The client is a Leading Online Education Provider Company that is affiliated with more than 300 schools in the United States and receives more than two million applications from potential students annually. The application requirements for each individual school associated with the online services provider is different and each application is submitted with several supporting documents, such as: Birth Certificate, Prior Schooling Transcripts, Proof of Address, and so on. During peak enrollment times, like summer and early fall, the client was employing, training, and maintaining 120 part-time enrollment officers on top of their 35 full-time employees to spend their full days, plus overtime, processing enrollment applications. Specifically, the enrollment officers had to manually process all the documents, adjust all images submitted to meet an exact set of image guidelines and then label each application as accepted or rejected based on the fact that all documents and images submitted were the appropriate formats and met the list of image requirements. Each of the clients associated schools had fixed guidelines for document approvals and are listed as follows:
- Documents should be properly aligned in portrait mode
- Documents cannot be skewed in any way
- Document Images should have no visible background 4. Documents should be of standard US letter size (8.5×11 in.) 5. Documents submitted must be listed as a specified acceptable document for each category on the application
With 85% of the document images submitted in the applications being images taken via mobile device camera it was almost guaranteed that every image taken by this type of camera was going to be skewed, rotated the wrong way, and/or with a visible background present. All of these factors conflict with the application document image guidelines, causing the enrollment department to spend countless hours adjusting the images, or rejecting the application, causing their customers frustration and even more employee time as they would have to repeat the process all over again when the customer submitted a revised application.
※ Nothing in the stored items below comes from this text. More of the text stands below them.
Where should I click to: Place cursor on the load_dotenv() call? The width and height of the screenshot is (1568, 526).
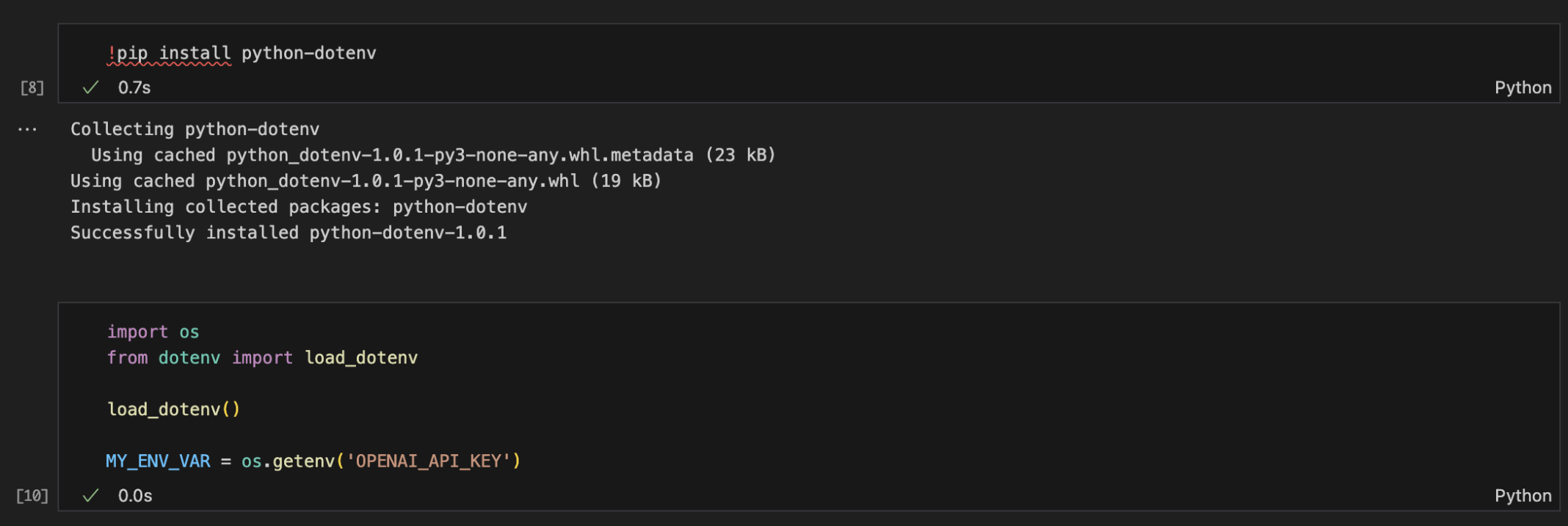173,409
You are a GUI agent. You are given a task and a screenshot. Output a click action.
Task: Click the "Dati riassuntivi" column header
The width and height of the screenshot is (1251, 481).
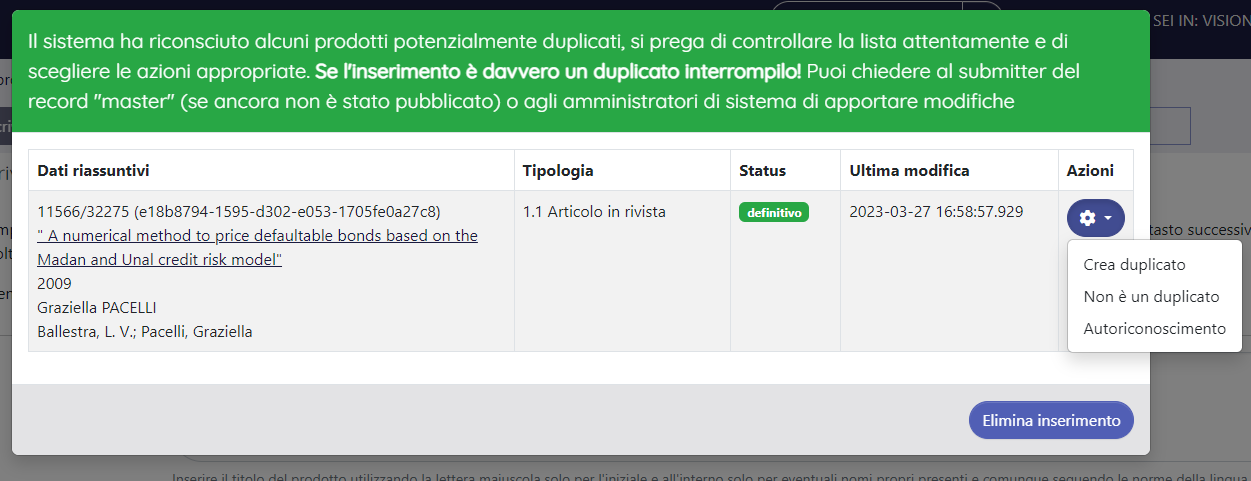tap(93, 171)
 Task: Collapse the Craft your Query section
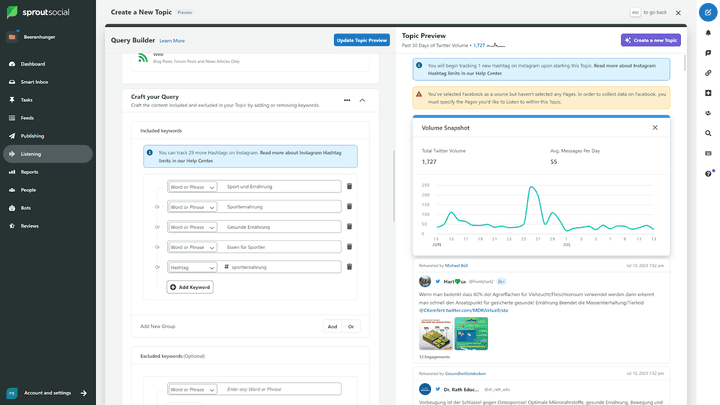tap(362, 100)
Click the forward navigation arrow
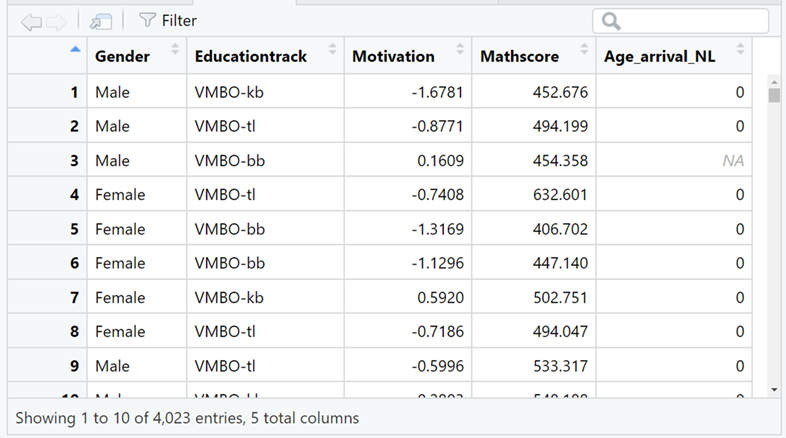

Post Process Analysis, we concluded that we would need to combine machine learning, computer vision, and RPA together, to create a precise, consolidated automation for the client. The need for this customization stemmed from the realization that each document submitted was so unique that general utility applications and nothing currently available in the market was capable of carrying out the automation without further support. To tackle the design of this cutting-edge, customized automation, we split the problem into four categories.
- Document Image Automatic Rotation and Skew Detection:Deep-Learning-Based Machine Learning Models were trained with historic images that were manually processed by the enrollment department in previous years. Computer Vision Algorithms were used to rotate images and remove their identified skew to meet the document image guidelines.
- Document Image Automatic Cropping:Machine Learning and Computer Vision-based edge and corner detection algorithms were applied to locate the corners and edges of the document in the image accurately. The image is then cropped precisely up to the document edge to remove any part of the image that is not part of the document photographed.
- Document Classification:Machine Learning-based document classifiers were created and trained using the client’s large database of correctly labeled and accepted or rejected documents and application submissions. The bot labels each document correctly, matches it to the list of acceptable documents for each category (ex. “School X” might only accept a utility bill or a bank statement as an adequate submission to provide proof of address. So, if a photo of a parent’s driver’s license is submitted, even though it has their resident addresses listed on it, it is not an accepted form by that school and is rejected) and then accepts or rejects the application depending on whether or not all the documents match the accepted forms for each application category.
- Document Intake and Upload Pipelines:Bots intake all the applications uploaded to salesforce using API’s and execute all the steps above as each is an independent python module in the RPA workflow. The processed documents and attached appropriate decision to either accept or reject is then uploaded to the school’s respective application.